За спиной раздался стук. В отверстие грубо сколоченной двери просунулась стариковская корявая рука и долго возилась с засовом, стараясь открыть дверь; потом все затихло.
Фирак лежал, наблюдая за солнечным пятном на стене, которое медленно подвигалось, осветив глубокую трещину, из которой серая мышь высовывала мордочку. Под лучом ярко забелела на стене грубая холщовая рубаха, обшитая красной каймой, и заблестел изогнутый бронзовый серп, подвешенный на деревянном гвозде рядом с пучком высохшей полыни.
– Дружок! – раздался возле него тонкий хриплый голос. – Дружок, да хранят тебя светлые духи неба! Как тебя зовут?
Возле него стоял старик в широком плаще, подпоясанном разноцветными шнурками, в остроконечном колпачке. Все лицо его, заросшее седыми волосами, с прищуренными маслеными глазами, было в бесчисленных складках от расплывшейся улыбки. Когда рот закрывался, то нижняя губа уходила под верхнюю и лицо уменьшалось вдвое: у старика не было ни одного зуба.

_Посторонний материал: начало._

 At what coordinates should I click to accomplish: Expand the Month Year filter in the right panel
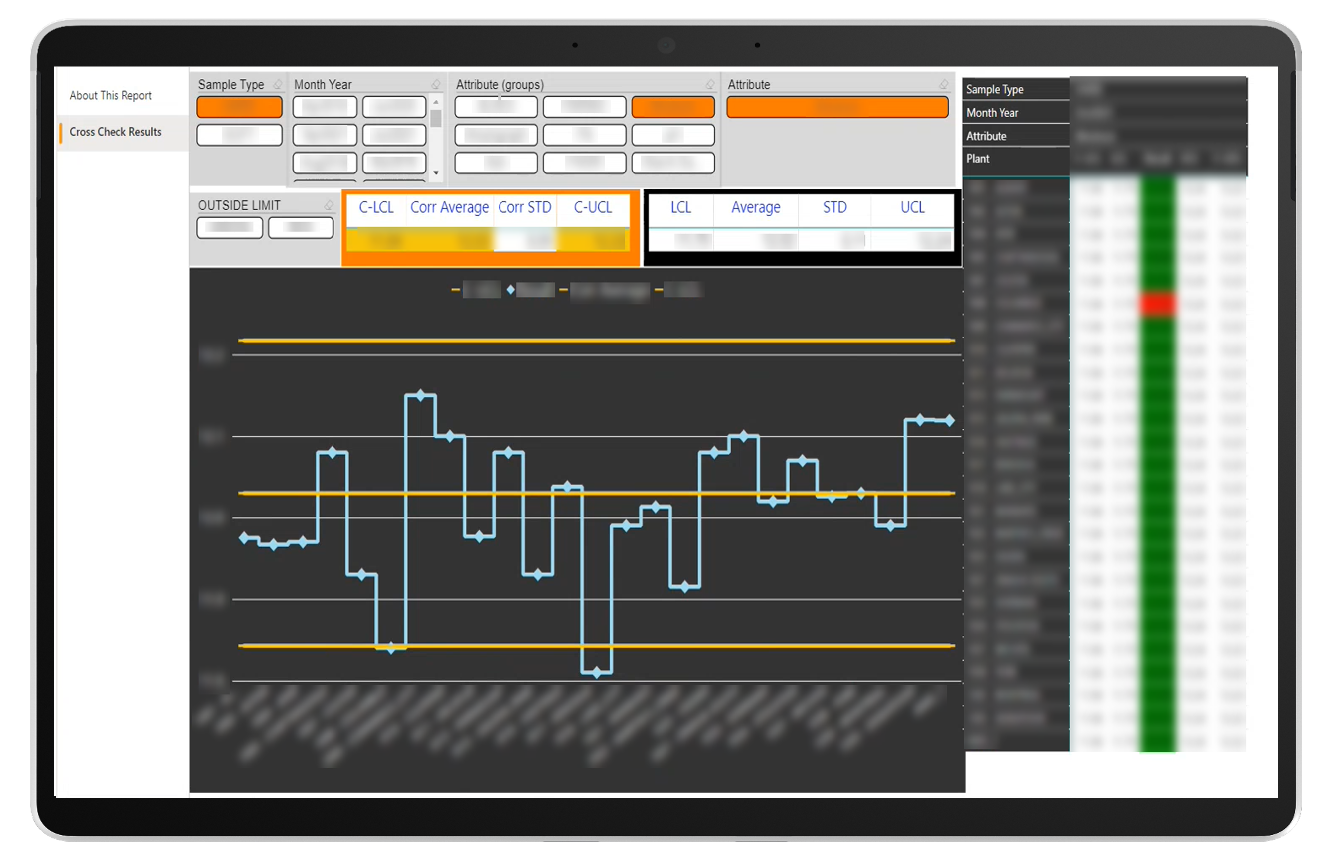tap(993, 113)
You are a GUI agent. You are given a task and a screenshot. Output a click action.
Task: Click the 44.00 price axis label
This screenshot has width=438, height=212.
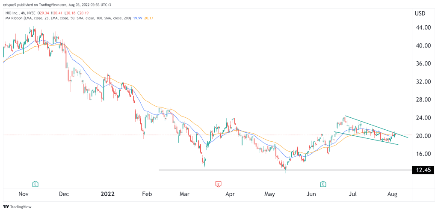422,27
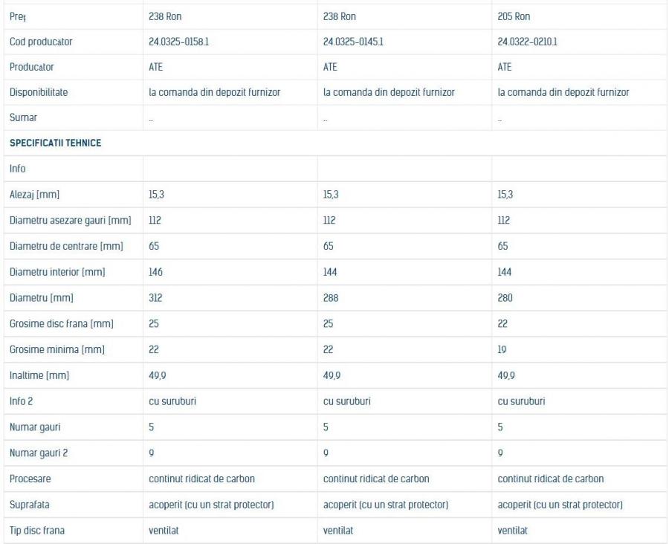Click the Diametru de centrare [mm] label
669x544 pixels.
pos(66,246)
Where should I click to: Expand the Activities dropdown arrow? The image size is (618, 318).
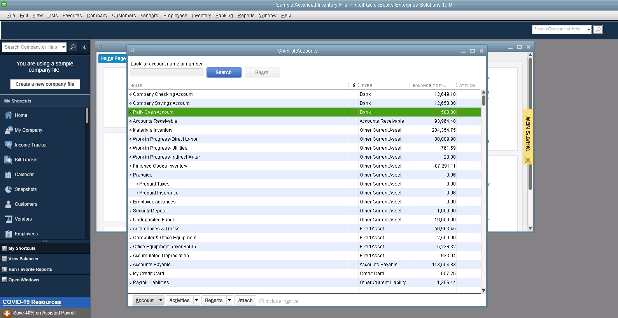pyautogui.click(x=196, y=300)
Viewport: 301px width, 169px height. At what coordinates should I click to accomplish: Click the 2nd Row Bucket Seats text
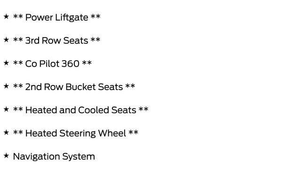click(74, 87)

– Что же ты мне не отвечаешь?
Фирак смотрел на старика, не понимая, что тому нужно. Раздались грубые голоса. В хижину вошло несколько крестьян в длинных, до колен, рубахах и широких дерюжных шароварах.
– Зачем тревожишь больного? Видишь – он умирает. Ты атраван – служитель бога, твое дело молиться, хоронить покойников. Зачем же ты приходишь раньше времени, непрошеный, в чужой дом?
– Хе-хе-хе! А кто это?
– Это охотник. Упал со скалы, переломил себе кости. Наши старухи его лечат.
– Разве он охотник? – Старик окинул крестьян недоверчивым взглядом и погрозил пальцем. – А почему он кутает свое лицо? Может быть, он беглый разбойник? Ведь за поимку важных преступников князь Оксиарт заплатит пять дариков и больше.
– Ну и пускай их ловят слуги Оксиарта. А ты зачем вяжешься в это дело?
Старик захихикал:
– Пять дариков награды! Подумайте только – пять серебряных дариков!
– Верно, верно, святой праведник, – сказал один крестьянин. – А на что тебе дарики? Ведь святые атраваны денег не ищут, а живут молитвой. Что будешь с ними делать?
– О, чего только не сделаешь за деньги! Я могу открыть лавочку и торговать свечами и священной коровьей мочой для излечения всех болезней. Я даже могу жениться.
– Никто не пойдет за тебя, такого старого. У тебя ни одного зуба нет.
– Если будет кошель звенеть серебром, то самая первая роза в селении будет в моей хижине. Пойду к мудрому нашему виспайти. [101] Не держите меня, пустите! О, пять дариков! – Старик торопливо выбежал.
Крестьяне шептали:
– Хорошо, что виспайти сейчас нет в селении. Он поехал встречать князя, едущего к нам из Курешаты.
– Что же делать с больным?
– Ты еще не можешь идти? – обратился один крестьянин к Фираку.
Фирак взглянул усталым взглядом. Крестьяне наклонились над ним.
– Он полуживой. Где ему идти! Если он и пойдет, то его нагонят и схватят.
– Нужно пожалеть его. Пока начнут разбирать, разбойник ли он или нет, его засадят в яму.